● Exercise brief
Put the lines in the records below, from the one containing "Describe the element at coordinates (1216, 617)" through the one containing "coordinates (1126, 740).", into a JSON list of strings with one string per line. Leave out blank lines.

● Provided material
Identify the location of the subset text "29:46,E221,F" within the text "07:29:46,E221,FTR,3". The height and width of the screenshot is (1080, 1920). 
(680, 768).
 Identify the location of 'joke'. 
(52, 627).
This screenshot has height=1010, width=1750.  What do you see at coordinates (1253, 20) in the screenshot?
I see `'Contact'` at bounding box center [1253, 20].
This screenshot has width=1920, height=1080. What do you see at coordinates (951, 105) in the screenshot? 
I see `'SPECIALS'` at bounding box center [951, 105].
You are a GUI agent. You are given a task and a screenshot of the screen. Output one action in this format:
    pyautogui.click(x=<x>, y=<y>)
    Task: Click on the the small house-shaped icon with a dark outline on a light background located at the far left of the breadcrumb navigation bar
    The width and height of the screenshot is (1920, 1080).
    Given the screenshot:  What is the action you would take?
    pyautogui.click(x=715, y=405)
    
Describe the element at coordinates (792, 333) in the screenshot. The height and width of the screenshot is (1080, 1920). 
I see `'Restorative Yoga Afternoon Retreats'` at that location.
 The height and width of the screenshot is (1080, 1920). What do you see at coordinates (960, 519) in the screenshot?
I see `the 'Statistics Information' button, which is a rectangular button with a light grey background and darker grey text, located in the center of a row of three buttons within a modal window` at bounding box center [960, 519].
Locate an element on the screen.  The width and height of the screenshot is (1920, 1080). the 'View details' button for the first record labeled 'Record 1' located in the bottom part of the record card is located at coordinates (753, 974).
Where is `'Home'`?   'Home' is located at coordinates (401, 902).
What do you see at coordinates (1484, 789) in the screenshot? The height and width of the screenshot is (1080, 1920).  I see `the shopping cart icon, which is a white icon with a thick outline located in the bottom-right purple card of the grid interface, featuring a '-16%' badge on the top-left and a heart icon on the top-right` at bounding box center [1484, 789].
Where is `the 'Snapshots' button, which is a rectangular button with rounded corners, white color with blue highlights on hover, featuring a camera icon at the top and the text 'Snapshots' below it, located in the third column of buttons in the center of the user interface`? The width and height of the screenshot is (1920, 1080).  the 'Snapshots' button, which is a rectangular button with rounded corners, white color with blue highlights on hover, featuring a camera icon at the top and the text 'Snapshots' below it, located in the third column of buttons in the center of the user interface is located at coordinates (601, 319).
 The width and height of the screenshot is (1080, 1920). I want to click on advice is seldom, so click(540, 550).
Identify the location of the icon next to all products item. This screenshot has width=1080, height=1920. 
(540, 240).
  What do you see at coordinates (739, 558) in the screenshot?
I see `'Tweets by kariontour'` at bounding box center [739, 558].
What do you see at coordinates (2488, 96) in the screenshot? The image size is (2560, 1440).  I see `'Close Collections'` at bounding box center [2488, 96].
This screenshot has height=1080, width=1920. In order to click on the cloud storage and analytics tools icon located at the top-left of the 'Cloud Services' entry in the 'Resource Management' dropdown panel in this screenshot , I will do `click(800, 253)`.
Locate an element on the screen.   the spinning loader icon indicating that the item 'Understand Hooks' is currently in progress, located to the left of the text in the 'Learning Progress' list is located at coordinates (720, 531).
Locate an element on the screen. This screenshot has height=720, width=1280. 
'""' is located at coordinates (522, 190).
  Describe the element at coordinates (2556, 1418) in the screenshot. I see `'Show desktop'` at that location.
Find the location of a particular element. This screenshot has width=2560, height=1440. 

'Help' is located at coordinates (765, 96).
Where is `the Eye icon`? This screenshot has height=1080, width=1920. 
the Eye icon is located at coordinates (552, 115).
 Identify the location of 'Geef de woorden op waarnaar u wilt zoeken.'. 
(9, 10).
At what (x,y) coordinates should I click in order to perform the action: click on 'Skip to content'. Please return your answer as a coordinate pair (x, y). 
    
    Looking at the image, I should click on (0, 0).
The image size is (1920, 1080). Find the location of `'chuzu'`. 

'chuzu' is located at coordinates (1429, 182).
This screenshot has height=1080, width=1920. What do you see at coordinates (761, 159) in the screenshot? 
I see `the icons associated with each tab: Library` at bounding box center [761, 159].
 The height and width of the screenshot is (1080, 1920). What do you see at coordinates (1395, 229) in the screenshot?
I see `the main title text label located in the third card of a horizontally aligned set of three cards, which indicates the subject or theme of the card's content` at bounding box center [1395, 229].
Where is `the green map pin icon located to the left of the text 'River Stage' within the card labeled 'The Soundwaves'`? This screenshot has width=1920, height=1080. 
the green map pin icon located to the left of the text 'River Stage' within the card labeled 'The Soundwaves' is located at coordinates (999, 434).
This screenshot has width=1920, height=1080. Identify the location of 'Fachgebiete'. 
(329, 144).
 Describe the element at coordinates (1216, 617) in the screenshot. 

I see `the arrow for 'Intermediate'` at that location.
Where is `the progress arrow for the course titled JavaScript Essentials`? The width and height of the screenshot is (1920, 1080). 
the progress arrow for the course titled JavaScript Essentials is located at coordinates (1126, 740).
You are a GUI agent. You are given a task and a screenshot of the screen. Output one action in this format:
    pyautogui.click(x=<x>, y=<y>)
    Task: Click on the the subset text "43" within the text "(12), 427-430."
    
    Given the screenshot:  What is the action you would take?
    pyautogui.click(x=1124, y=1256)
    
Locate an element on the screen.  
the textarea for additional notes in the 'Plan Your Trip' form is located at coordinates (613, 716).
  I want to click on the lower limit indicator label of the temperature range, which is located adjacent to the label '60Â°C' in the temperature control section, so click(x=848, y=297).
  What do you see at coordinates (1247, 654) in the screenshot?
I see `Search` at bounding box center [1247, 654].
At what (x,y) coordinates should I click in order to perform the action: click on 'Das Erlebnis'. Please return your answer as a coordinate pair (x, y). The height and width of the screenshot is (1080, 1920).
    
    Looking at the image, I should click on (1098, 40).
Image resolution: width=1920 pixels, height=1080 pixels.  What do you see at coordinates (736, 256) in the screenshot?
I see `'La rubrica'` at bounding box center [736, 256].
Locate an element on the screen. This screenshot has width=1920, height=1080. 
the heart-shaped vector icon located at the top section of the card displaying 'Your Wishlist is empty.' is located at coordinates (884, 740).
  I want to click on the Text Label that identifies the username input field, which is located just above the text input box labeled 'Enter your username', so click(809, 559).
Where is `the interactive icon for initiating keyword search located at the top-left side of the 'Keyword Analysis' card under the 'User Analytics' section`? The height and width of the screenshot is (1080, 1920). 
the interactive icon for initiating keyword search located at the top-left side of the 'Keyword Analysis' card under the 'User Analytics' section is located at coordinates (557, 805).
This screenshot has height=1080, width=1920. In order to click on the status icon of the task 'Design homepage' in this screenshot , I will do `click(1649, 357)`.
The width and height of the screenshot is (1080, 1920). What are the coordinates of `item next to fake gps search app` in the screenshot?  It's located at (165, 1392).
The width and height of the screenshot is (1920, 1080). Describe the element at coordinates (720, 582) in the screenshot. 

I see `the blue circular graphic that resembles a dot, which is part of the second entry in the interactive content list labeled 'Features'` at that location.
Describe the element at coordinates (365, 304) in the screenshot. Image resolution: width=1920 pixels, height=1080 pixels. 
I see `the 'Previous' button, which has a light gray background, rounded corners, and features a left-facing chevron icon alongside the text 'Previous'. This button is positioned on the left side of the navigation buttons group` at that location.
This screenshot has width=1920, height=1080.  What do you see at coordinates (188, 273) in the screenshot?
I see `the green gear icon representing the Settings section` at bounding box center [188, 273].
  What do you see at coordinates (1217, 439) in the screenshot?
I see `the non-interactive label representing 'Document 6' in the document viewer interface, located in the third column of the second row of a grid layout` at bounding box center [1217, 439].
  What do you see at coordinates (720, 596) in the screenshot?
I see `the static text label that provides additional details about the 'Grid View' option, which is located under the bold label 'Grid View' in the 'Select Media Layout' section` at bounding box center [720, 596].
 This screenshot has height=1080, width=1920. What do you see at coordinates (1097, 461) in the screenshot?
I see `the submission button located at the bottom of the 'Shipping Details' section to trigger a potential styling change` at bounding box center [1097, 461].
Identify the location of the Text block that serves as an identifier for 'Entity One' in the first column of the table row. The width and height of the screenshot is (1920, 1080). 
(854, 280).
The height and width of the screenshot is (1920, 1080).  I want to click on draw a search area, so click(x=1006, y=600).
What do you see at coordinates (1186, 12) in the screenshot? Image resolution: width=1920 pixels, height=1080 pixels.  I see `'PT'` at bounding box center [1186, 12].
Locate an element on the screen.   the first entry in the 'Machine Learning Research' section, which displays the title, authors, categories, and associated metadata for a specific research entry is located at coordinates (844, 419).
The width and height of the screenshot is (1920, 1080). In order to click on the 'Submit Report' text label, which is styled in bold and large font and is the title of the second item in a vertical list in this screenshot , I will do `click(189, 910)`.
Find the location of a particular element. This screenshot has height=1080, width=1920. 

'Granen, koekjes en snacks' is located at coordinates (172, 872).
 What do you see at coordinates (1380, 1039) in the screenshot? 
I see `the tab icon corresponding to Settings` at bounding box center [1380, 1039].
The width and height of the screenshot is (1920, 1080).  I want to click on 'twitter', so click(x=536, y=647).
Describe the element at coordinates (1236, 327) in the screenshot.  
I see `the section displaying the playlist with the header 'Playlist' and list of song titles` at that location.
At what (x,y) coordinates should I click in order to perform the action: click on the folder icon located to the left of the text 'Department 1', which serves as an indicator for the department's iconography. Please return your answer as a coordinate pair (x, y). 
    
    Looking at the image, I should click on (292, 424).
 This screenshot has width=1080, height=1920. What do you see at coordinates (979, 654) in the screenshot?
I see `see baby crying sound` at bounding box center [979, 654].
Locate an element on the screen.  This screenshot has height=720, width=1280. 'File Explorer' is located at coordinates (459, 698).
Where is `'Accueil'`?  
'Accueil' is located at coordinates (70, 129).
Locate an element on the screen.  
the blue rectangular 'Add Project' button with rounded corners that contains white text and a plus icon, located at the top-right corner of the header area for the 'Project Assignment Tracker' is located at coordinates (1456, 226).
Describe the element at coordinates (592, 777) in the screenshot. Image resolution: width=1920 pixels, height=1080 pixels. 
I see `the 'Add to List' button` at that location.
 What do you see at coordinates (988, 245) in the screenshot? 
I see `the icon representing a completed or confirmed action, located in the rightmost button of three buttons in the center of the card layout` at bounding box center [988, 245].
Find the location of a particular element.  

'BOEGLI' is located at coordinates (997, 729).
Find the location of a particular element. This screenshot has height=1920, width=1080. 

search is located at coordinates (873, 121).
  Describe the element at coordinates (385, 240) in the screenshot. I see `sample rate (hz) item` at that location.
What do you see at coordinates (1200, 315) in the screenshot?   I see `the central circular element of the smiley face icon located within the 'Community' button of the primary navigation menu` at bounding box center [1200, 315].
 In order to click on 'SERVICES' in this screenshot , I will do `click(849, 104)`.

● Answer to this exercise
[
  " Describe the element at coordinates (1216, 617) in the screenshot. ",
  "I see `the arrow for 'Intermediate'` at that location.",
  "Where is `the progress arrow for the course titled JavaScript Essentials`? The width and height of the screenshot is (1920, 1080). ",
  "the progress arrow for the course titled JavaScript Essentials is located at coordinates (1126, 740)."
]